====== MATERIAL FOR THIS TASK ======
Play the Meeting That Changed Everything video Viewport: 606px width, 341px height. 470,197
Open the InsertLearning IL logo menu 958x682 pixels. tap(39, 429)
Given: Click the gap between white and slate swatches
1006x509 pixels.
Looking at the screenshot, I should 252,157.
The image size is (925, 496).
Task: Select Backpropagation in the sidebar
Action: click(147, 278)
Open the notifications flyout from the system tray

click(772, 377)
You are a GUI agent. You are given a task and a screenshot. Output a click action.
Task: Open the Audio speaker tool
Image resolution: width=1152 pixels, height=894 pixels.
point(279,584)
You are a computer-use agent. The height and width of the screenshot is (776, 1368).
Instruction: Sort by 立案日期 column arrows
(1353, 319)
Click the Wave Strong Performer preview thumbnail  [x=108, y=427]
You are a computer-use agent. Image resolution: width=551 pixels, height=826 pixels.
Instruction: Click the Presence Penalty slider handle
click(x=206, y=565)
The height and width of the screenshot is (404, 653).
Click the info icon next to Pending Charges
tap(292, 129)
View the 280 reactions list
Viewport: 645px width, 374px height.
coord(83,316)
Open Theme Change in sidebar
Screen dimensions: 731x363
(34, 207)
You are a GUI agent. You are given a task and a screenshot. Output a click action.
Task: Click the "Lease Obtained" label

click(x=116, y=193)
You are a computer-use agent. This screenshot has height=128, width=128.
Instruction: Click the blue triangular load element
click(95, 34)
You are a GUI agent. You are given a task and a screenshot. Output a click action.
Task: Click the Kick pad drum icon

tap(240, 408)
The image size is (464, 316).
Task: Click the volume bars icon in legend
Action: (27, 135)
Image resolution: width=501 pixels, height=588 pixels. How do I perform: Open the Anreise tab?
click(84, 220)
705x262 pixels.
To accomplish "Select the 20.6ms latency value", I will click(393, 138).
======
> EXERCISE AIM
Starting at the line that holds "Open the InsertLearning", set down each line exactly through the last line of the records above, and no others.

> RESPONSE TO THIS EXERCISE
Open the InsertLearning IL logo menu 958x682 pixels. tap(39, 429)
Given: Click the gap between white and slate swatches
1006x509 pixels.
Looking at the screenshot, I should 252,157.
The image size is (925, 496).
Task: Select Backpropagation in the sidebar
Action: click(147, 278)
Open the notifications flyout from the system tray

click(772, 377)
You are a GUI agent. You are given a task and a screenshot. Output a click action.
Task: Open the Audio speaker tool
Image resolution: width=1152 pixels, height=894 pixels.
point(279,584)
You are a computer-use agent. The height and width of the screenshot is (776, 1368).
Instruction: Sort by 立案日期 column arrows
(1353, 319)
Click the Wave Strong Performer preview thumbnail  [x=108, y=427]
You are a computer-use agent. Image resolution: width=551 pixels, height=826 pixels.
Instruction: Click the Presence Penalty slider handle
click(x=206, y=565)
The height and width of the screenshot is (404, 653).
Click the info icon next to Pending Charges
tap(292, 129)
View the 280 reactions list
Viewport: 645px width, 374px height.
coord(83,316)
Open Theme Change in sidebar
Screen dimensions: 731x363
(34, 207)
You are a GUI agent. You are given a task and a screenshot. Output a click action.
Task: Click the "Lease Obtained" label

click(x=116, y=193)
You are a computer-use agent. This screenshot has height=128, width=128.
Instruction: Click the blue triangular load element
click(95, 34)
You are a GUI agent. You are given a task and a screenshot. Output a click action.
Task: Click the Kick pad drum icon

tap(240, 408)
The image size is (464, 316).
Task: Click the volume bars icon in legend
Action: (27, 135)
Image resolution: width=501 pixels, height=588 pixels. How do I perform: Open the Anreise tab?
click(84, 220)
705x262 pixels.
To accomplish "Select the 20.6ms latency value", I will click(393, 138).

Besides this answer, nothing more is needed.